- _Your goal_
Every entry must be transcribed without alteration.

BEGIN Available records

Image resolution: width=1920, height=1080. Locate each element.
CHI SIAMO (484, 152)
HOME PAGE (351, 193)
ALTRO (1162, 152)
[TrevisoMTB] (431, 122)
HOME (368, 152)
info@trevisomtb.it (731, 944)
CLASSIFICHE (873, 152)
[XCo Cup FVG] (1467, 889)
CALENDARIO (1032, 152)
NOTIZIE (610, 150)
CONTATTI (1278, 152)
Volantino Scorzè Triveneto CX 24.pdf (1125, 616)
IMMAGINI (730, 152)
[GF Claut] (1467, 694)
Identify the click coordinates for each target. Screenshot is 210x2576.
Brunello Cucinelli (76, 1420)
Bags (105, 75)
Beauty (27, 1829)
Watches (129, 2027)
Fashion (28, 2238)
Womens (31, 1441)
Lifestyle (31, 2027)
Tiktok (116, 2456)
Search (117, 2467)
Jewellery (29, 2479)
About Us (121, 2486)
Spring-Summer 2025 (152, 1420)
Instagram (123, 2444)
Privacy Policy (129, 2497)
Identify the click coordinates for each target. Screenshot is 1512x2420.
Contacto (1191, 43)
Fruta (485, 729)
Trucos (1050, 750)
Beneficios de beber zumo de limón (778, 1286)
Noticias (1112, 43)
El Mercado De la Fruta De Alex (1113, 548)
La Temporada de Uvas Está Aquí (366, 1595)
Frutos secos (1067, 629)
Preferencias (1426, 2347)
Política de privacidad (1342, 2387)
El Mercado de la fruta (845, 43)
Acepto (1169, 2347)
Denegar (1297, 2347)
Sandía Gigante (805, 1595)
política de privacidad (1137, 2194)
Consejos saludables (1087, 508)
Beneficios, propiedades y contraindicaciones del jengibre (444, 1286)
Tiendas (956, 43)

END Available records

- _Result for this exercise_
Image resolution: width=1920, height=1080. Locate each element.
CHI SIAMO (484, 152)
HOME PAGE (351, 193)
ALTRO (1162, 152)
[TrevisoMTB] (431, 122)
HOME (368, 152)
info@trevisomtb.it (731, 944)
CLASSIFICHE (873, 152)
[XCo Cup FVG] (1467, 889)
CALENDARIO (1032, 152)
NOTIZIE (610, 150)
CONTATTI (1278, 152)
Volantino Scorzè Triveneto CX 24.pdf (1125, 616)
IMMAGINI (730, 152)
[GF Claut] (1467, 694)
Identify the click coordinates for each target. Screenshot is 210x2576.
Brunello Cucinelli (76, 1420)
Bags (105, 75)
Beauty (27, 1829)
Watches (129, 2027)
Fashion (28, 2238)
Womens (31, 1441)
Lifestyle (31, 2027)
Tiktok (116, 2456)
Search (117, 2467)
Jewellery (29, 2479)
About Us (121, 2486)
Spring-Summer 2025 (152, 1420)
Instagram (123, 2444)
Privacy Policy (129, 2497)
Identify the click coordinates for each target. Screenshot is 1512x2420.
Contacto (1191, 43)
Fruta (485, 729)
Trucos (1050, 750)
Beneficios de beber zumo de limón (778, 1286)
Noticias (1112, 43)
El Mercado De la Fruta De Alex (1113, 548)
La Temporada de Uvas Está Aquí (366, 1595)
Frutos secos (1067, 629)
Preferencias (1426, 2347)
Política de privacidad (1342, 2387)
El Mercado de la fruta (845, 43)
Acepto (1169, 2347)
Denegar (1297, 2347)
Sandía Gigante (805, 1595)
política de privacidad (1137, 2194)
Consejos saludables (1087, 508)
Beneficios, propiedades y contraindicaciones del jengibre (444, 1286)
Tiendas (956, 43)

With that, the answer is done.